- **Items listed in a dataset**
------------------------------

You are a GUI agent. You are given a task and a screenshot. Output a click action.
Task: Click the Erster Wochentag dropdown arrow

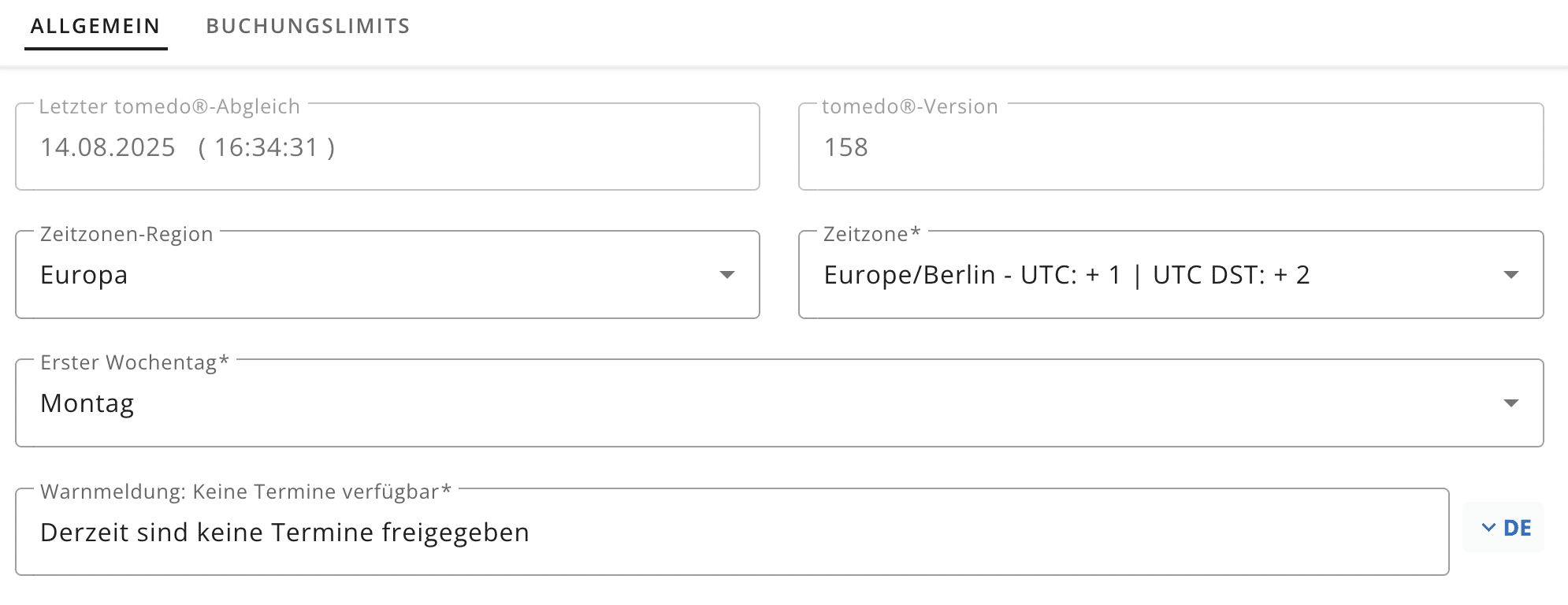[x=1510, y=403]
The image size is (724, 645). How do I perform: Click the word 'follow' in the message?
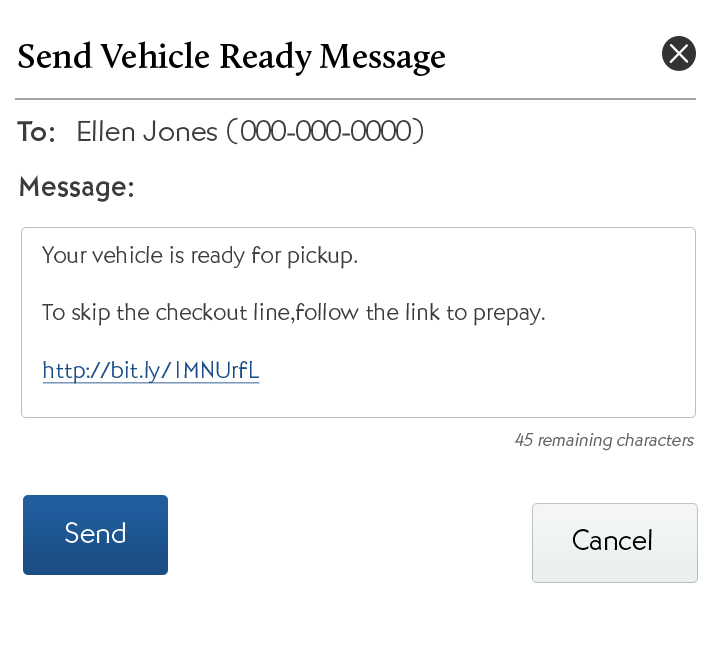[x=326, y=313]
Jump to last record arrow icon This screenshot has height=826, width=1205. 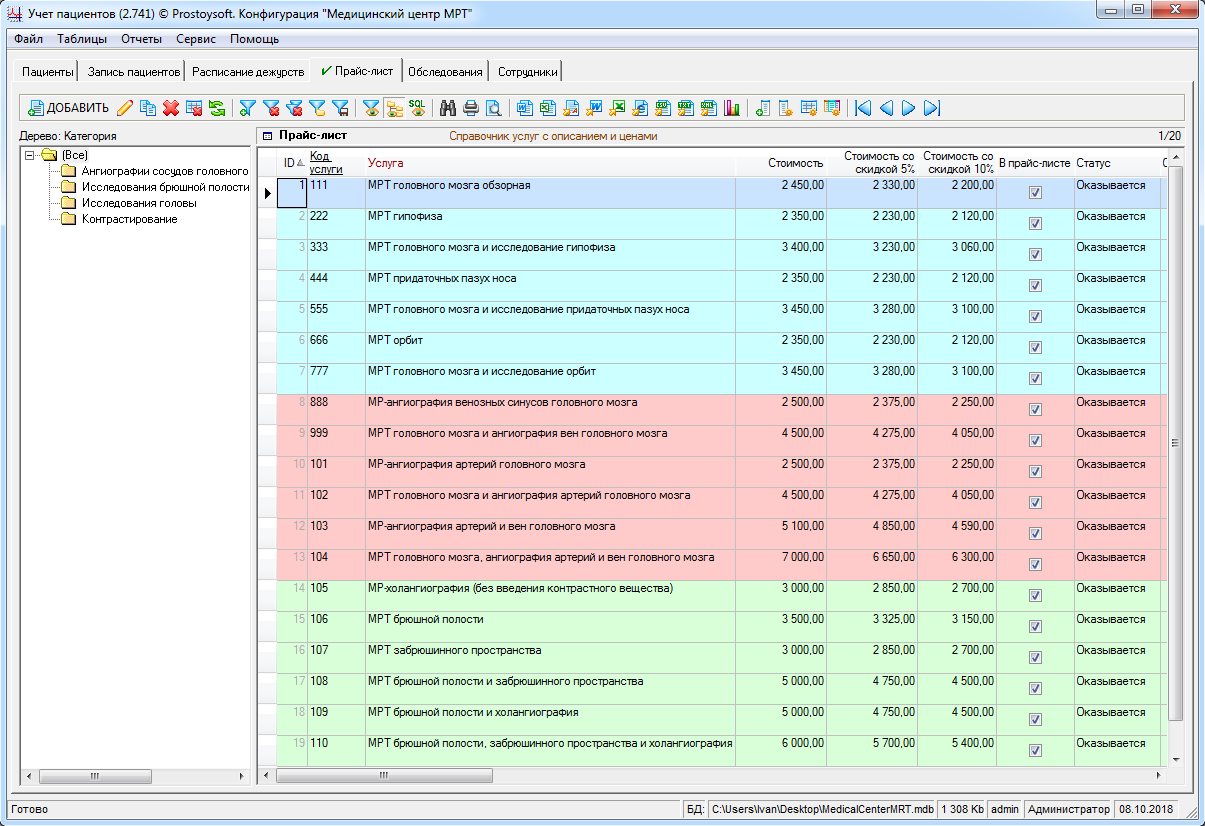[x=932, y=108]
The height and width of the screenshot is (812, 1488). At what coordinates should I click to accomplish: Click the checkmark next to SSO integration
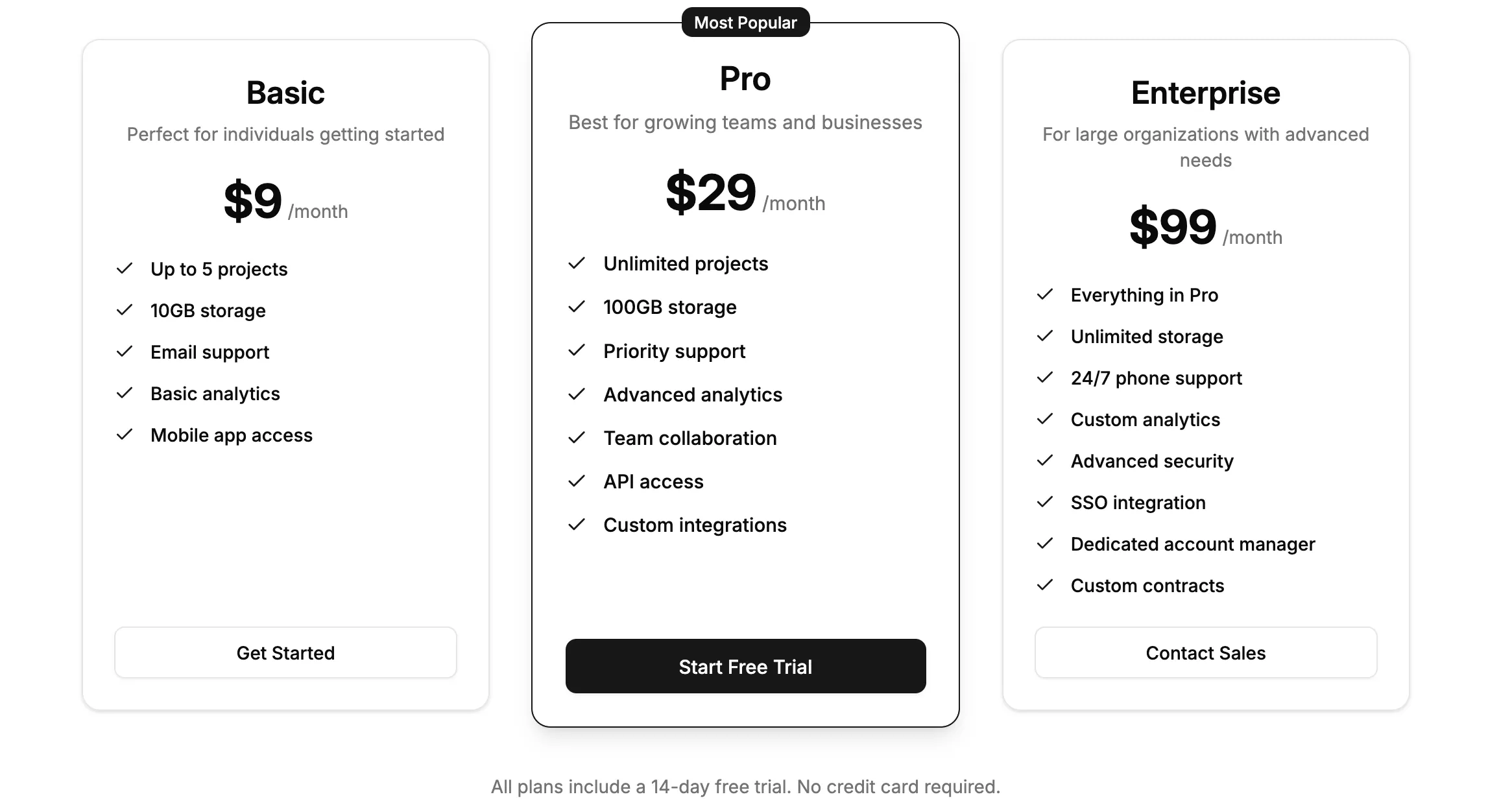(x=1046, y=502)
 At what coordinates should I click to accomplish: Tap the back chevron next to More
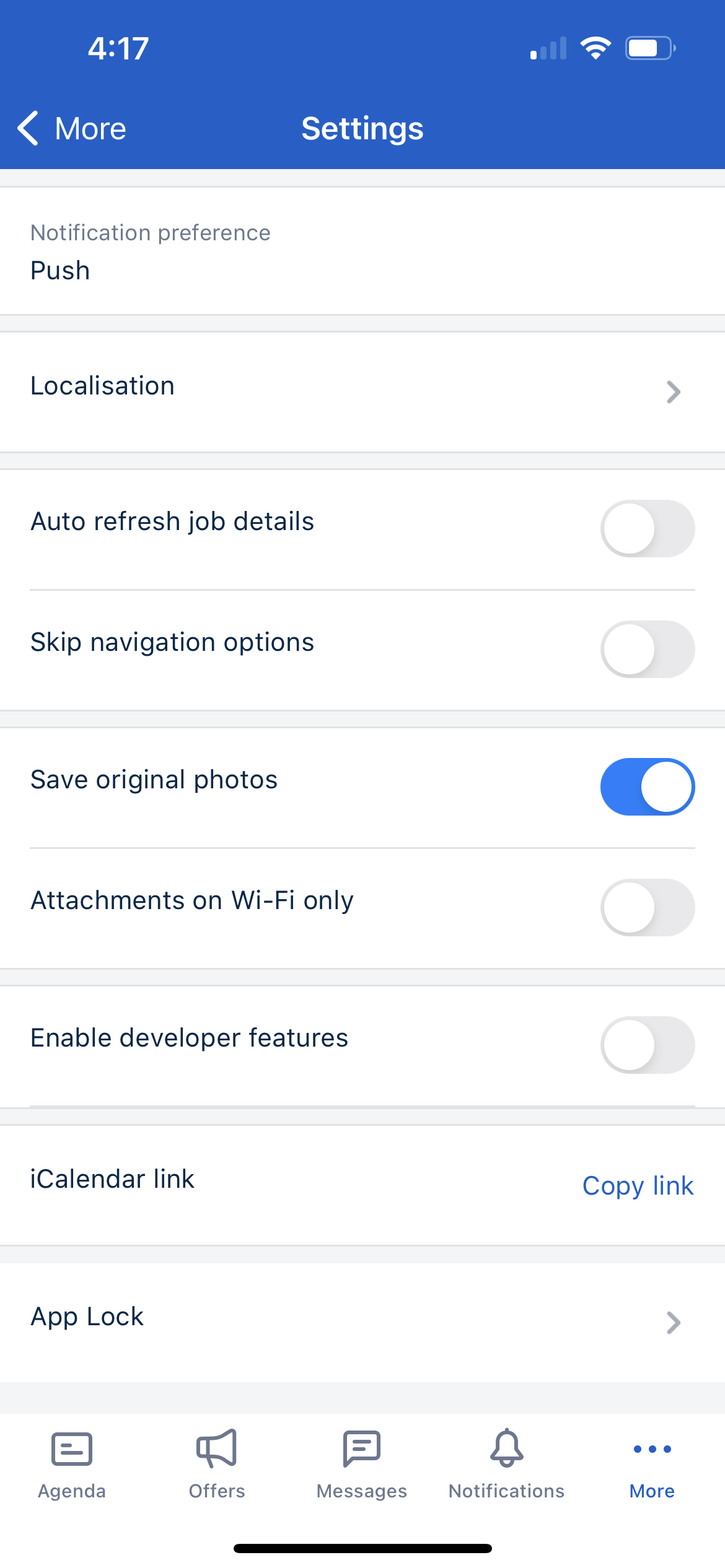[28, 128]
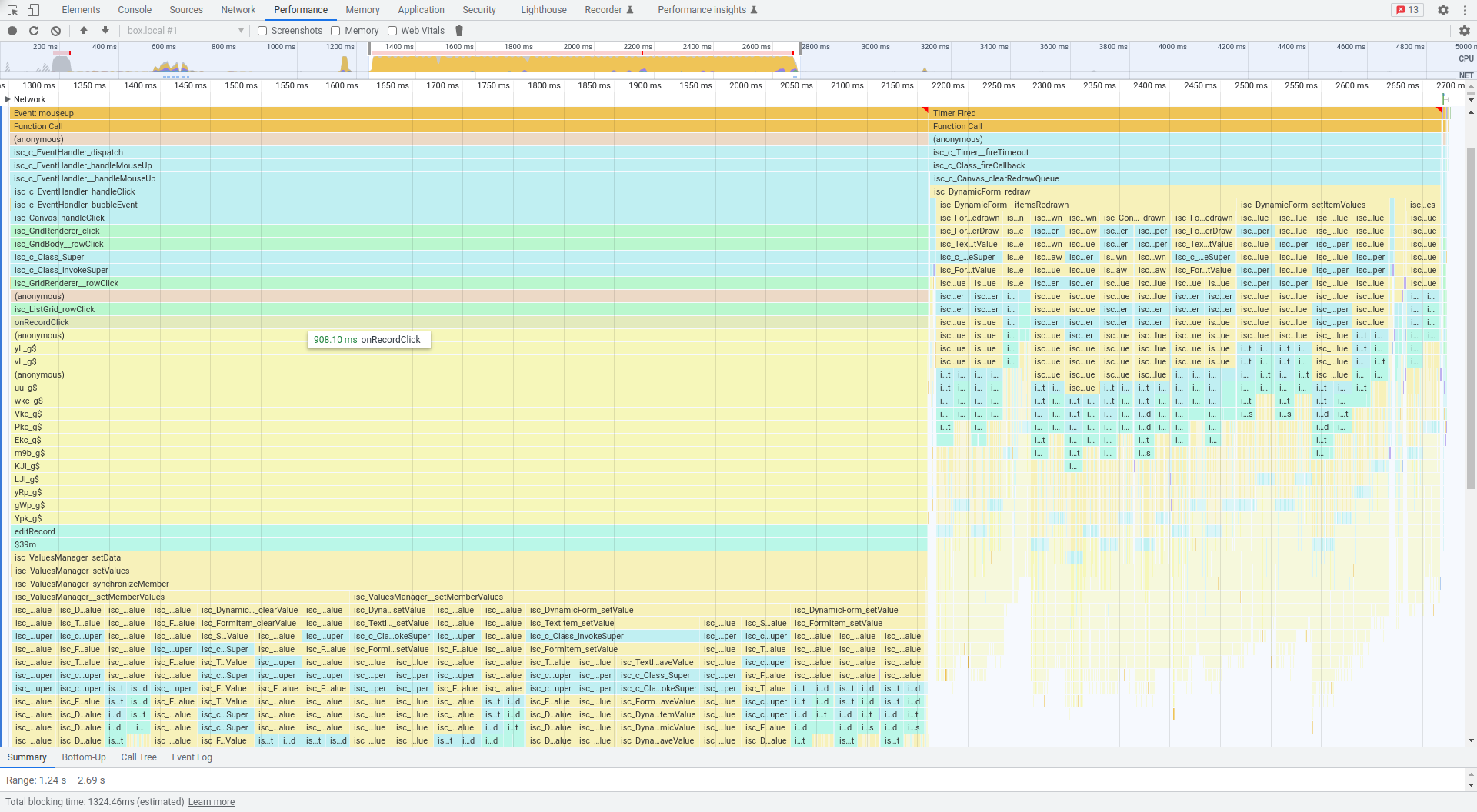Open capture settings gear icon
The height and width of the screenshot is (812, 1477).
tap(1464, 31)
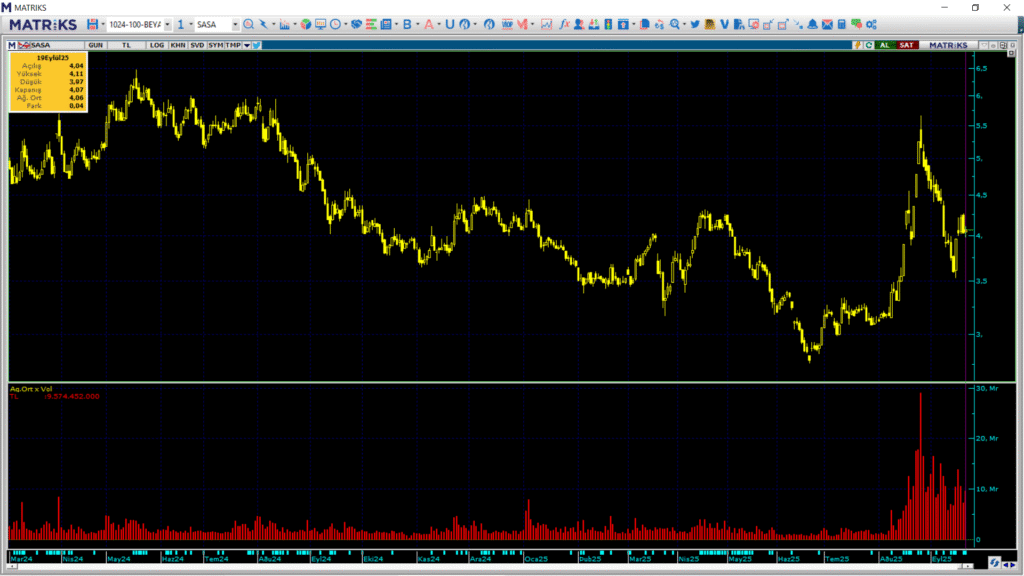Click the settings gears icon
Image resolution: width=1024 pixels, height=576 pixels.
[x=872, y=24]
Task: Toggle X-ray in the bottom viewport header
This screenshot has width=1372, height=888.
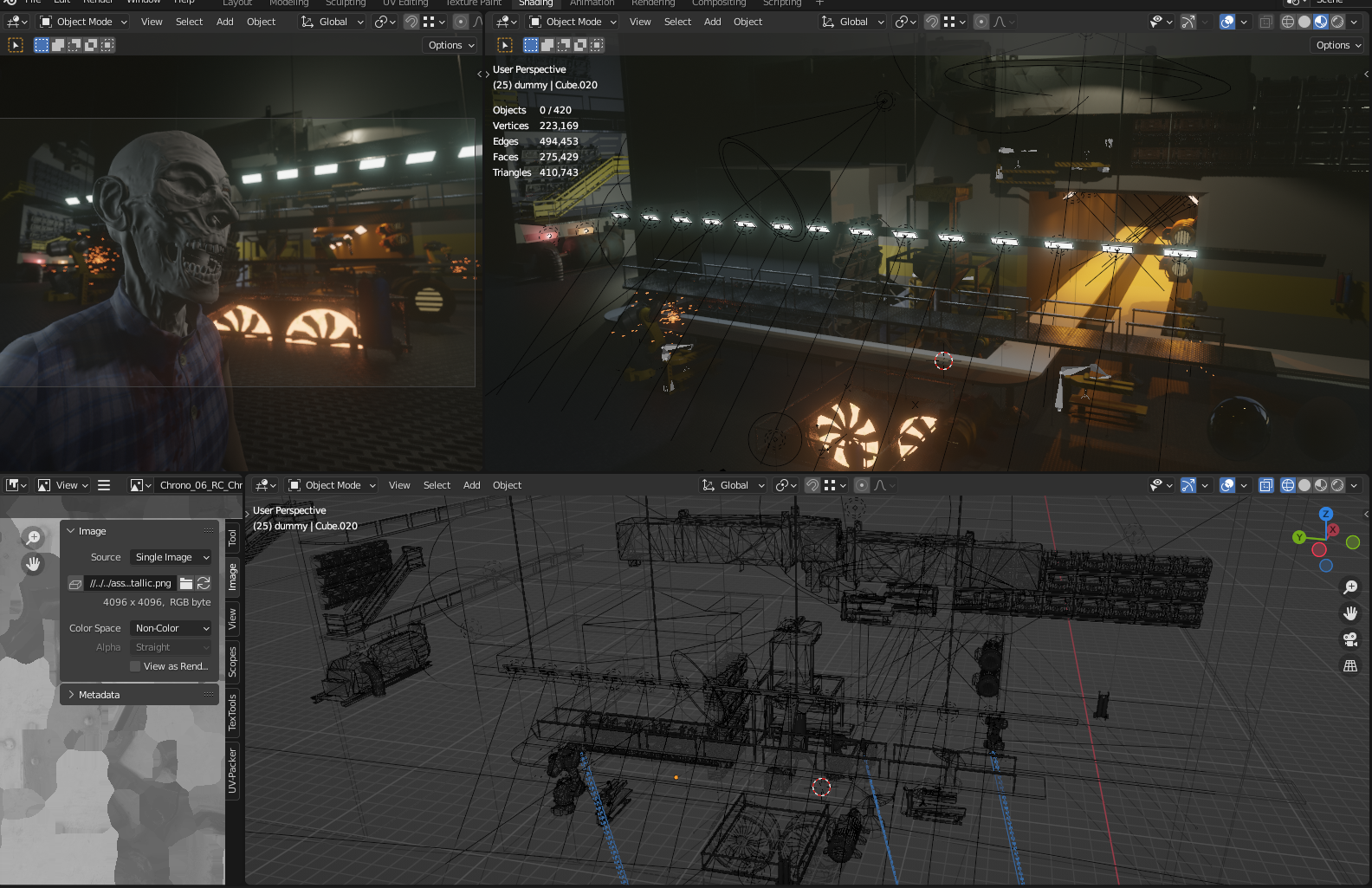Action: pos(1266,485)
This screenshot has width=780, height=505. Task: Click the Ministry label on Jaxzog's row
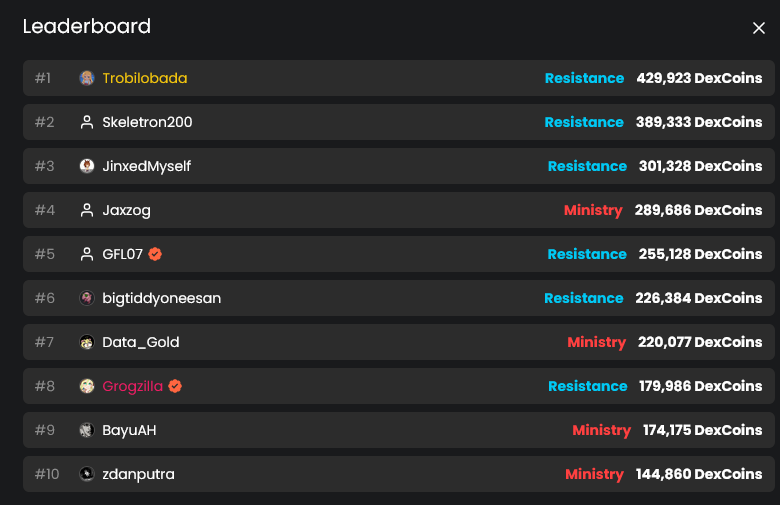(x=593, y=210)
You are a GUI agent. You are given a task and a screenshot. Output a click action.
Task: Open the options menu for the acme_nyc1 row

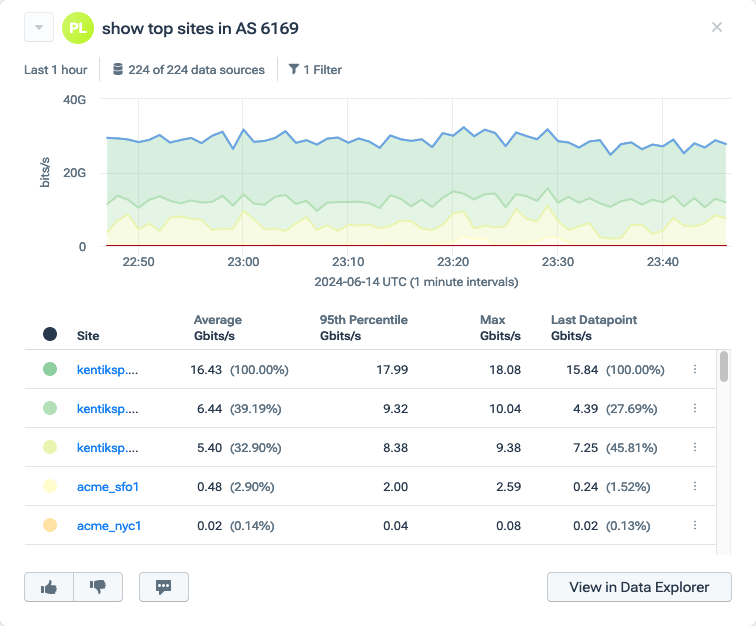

------------------------------

- **WORK ORDER**
Give again, unchanged, only the lines from the line containing "This screenshot has width=1372, height=888." to the last line of the records above. Pictures do not belong in the copy.

- **SOLUTION TO THE PROBLEM**
This screenshot has width=1372, height=888.
Action: pos(1266,485)
This screenshot has width=780, height=505. Task: Click the Ministry label on Jaxzog's row
(x=593, y=210)
You are a GUI agent. You are given a task and a screenshot. Output a click action.
Task: Open the options menu for the acme_nyc1 row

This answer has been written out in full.